- Description of the task
Could you write out, exactly as they stand, only the lines in the listing below from the line with "Viewport: 356px width, 267px height." to the line with "the Inicio start", both ends included, without the pictures?

- Data to examine
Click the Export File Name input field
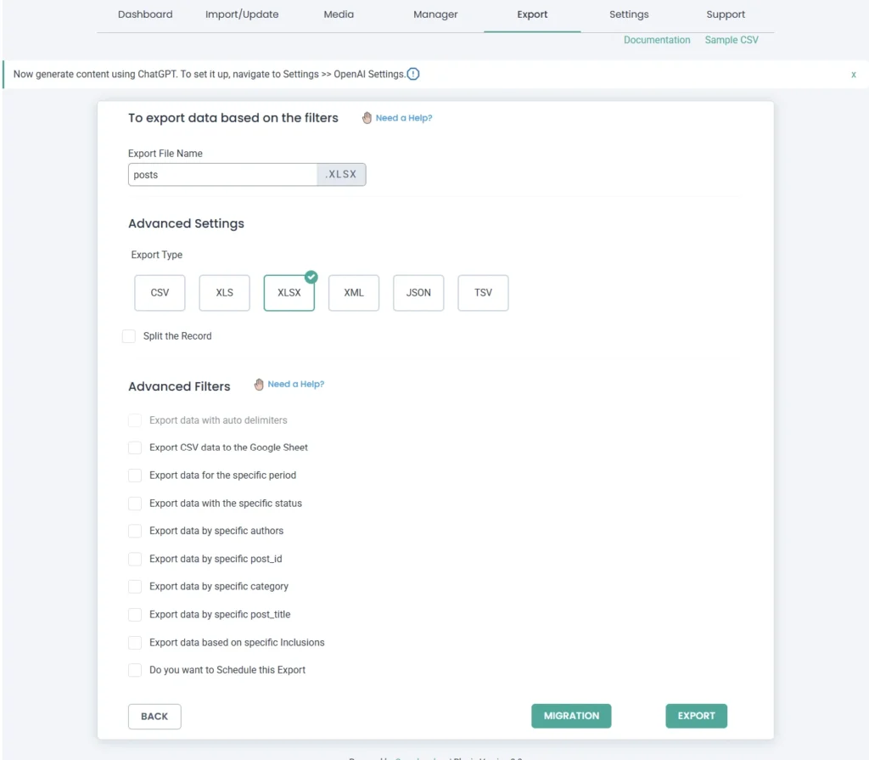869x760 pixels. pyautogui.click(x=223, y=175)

...

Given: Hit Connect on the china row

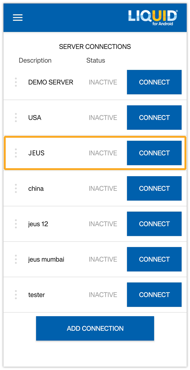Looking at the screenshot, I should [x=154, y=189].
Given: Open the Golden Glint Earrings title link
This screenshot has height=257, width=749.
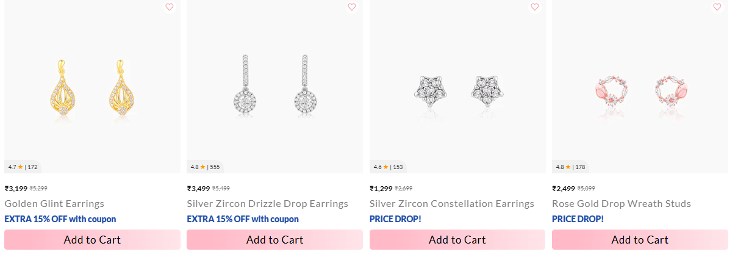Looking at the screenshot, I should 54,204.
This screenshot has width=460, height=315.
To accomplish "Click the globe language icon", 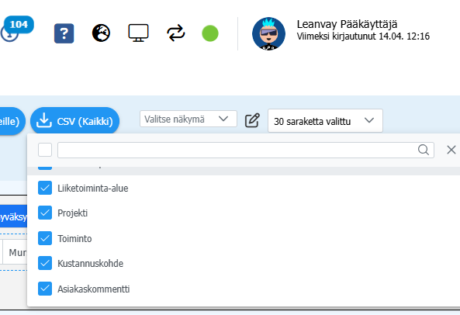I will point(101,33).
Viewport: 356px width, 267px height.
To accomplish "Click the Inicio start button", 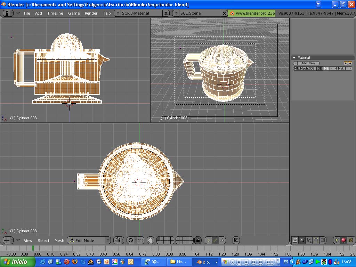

- Problem solution
Viewport: 356px width, 267px height.
To accomplish "Click the Inicio start button", 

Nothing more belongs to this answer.